Transcribe only the lines between the first line of the records and the line containing "887x620 pixels.", inclusive, exactly as written.

Records from a dataset:
###
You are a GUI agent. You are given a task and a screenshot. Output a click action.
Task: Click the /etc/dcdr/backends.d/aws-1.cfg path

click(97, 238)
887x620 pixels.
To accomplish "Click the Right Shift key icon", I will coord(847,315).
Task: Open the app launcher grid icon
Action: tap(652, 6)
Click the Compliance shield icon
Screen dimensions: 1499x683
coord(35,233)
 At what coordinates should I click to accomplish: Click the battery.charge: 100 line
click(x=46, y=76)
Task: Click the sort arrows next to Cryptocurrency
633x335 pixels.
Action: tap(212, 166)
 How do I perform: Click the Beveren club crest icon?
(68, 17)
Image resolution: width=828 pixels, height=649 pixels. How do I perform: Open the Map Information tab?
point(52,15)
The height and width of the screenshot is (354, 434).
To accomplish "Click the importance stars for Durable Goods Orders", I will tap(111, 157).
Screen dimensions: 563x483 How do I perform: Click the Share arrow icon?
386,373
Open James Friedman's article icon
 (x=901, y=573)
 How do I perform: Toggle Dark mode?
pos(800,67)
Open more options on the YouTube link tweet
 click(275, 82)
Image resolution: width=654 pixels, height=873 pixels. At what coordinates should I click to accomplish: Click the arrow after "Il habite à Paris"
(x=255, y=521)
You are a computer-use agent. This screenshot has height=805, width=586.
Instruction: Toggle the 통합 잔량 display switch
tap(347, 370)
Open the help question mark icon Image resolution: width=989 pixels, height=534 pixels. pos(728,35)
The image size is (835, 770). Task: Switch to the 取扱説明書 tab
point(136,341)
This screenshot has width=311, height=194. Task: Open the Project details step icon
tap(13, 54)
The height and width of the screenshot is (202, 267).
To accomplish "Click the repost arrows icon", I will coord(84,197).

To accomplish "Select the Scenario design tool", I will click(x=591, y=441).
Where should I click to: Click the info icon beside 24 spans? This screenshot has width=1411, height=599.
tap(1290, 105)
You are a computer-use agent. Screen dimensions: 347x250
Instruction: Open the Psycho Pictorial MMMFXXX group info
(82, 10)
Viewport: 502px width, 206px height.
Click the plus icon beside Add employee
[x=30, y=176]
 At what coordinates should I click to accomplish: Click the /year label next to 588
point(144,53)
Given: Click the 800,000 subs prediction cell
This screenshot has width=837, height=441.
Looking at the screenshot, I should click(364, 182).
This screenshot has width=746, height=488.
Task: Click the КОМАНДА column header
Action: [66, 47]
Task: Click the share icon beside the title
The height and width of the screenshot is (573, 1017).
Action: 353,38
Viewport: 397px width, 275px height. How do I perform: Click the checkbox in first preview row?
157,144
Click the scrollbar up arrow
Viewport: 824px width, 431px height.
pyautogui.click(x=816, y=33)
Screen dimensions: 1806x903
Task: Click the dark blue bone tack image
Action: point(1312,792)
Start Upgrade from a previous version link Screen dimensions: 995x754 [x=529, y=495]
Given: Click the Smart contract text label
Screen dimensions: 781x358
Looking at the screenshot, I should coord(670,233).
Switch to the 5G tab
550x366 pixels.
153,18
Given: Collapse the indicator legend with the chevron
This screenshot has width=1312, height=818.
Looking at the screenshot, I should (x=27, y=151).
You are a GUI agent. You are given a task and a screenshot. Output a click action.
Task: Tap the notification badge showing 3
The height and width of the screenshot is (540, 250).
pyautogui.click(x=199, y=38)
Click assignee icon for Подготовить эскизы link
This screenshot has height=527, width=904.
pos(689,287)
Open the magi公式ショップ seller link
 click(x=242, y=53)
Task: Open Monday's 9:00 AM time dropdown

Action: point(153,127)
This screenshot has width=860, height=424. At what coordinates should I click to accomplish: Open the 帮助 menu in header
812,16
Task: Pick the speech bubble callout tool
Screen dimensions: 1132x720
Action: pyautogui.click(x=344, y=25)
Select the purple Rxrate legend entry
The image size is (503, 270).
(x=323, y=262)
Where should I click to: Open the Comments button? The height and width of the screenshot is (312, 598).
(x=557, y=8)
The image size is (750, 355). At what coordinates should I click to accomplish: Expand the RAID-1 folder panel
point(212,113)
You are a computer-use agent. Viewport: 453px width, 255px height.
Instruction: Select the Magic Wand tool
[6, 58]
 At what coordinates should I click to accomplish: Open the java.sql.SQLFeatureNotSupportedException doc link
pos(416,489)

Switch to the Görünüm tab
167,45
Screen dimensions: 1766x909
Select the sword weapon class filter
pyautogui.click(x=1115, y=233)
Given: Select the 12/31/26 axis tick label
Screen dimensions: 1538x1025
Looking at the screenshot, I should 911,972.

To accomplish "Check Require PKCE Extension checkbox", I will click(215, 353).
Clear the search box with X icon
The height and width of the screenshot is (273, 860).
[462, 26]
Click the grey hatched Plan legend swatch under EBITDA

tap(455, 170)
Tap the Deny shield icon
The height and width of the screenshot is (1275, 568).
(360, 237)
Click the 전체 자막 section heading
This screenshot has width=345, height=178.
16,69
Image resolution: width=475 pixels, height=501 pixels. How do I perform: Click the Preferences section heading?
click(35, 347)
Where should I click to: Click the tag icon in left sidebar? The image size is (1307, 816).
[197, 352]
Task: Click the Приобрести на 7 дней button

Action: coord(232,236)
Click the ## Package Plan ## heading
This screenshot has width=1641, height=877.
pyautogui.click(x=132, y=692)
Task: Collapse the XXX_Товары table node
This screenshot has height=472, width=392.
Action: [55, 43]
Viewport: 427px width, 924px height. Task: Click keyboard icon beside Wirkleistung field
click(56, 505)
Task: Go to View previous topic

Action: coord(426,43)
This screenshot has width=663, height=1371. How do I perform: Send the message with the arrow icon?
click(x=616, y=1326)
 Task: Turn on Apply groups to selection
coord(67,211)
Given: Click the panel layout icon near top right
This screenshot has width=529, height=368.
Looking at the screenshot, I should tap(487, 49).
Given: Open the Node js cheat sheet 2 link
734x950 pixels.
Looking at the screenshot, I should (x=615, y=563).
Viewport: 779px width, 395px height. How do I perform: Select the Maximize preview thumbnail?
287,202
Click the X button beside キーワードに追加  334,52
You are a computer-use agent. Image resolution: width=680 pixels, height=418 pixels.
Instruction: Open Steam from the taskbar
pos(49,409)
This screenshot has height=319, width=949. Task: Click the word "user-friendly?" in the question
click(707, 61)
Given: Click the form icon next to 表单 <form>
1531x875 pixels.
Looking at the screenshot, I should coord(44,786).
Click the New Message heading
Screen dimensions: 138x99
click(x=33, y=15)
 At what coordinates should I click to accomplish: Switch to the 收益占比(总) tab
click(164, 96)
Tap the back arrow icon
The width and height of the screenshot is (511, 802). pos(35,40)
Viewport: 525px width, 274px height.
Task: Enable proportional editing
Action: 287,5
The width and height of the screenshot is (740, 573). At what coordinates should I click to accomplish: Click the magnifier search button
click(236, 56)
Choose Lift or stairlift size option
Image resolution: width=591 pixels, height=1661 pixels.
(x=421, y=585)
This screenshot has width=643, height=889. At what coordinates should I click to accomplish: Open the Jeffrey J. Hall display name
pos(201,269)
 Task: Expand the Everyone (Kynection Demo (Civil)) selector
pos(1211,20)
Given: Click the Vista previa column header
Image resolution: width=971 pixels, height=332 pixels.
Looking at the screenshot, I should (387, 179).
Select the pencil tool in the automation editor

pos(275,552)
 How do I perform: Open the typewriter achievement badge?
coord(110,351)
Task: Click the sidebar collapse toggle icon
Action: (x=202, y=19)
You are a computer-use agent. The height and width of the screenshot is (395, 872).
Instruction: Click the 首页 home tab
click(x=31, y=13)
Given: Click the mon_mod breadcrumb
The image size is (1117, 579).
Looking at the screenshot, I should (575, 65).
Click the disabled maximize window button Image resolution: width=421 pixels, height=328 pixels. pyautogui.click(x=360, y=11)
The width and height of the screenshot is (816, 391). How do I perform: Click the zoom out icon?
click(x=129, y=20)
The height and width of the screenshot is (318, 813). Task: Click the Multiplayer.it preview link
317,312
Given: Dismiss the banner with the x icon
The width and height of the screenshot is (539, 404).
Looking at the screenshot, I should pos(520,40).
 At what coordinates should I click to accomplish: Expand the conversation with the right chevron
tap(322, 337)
###
=== SOLUTION FOR THIS TASK ===
You are a GUI agent. You are given a task and a screenshot. Output a click action.
Task: Click the /etc/dcdr/backends.d/aws-1.cfg path

click(97, 238)
887x620 pixels.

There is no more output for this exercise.